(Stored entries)
********
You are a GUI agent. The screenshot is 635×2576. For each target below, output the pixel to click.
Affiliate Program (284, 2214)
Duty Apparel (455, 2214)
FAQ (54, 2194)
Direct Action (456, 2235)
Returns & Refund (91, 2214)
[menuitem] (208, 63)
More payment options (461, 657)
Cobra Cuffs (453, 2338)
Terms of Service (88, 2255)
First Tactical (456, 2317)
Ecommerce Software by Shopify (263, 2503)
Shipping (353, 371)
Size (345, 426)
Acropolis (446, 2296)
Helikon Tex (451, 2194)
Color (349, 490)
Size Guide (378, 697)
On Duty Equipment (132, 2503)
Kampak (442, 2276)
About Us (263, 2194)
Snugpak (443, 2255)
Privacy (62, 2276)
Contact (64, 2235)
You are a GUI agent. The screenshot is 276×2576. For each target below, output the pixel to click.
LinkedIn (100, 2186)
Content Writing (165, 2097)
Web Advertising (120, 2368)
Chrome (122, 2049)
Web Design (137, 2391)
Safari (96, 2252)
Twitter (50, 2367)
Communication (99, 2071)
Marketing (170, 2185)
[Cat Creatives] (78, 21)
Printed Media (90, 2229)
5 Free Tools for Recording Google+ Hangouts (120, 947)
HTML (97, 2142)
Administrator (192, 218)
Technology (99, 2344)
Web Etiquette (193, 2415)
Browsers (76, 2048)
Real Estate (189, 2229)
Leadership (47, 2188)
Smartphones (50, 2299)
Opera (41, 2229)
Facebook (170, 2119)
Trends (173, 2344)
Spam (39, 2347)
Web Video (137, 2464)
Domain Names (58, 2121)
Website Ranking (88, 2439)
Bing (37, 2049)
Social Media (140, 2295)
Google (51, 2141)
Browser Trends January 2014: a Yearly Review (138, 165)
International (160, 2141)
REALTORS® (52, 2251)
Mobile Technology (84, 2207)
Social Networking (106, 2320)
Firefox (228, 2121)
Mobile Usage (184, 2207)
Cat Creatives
********
- [Brief]
Please copy out each line of the data in which the word "click" occurs.

- [Written reply]
You are a GUI agent. The screenshot is 635×2576. For each target below, output the pixel to click.
You are a GUI agent. The screenshot is 276×2576. For each target below, output the pixel to click.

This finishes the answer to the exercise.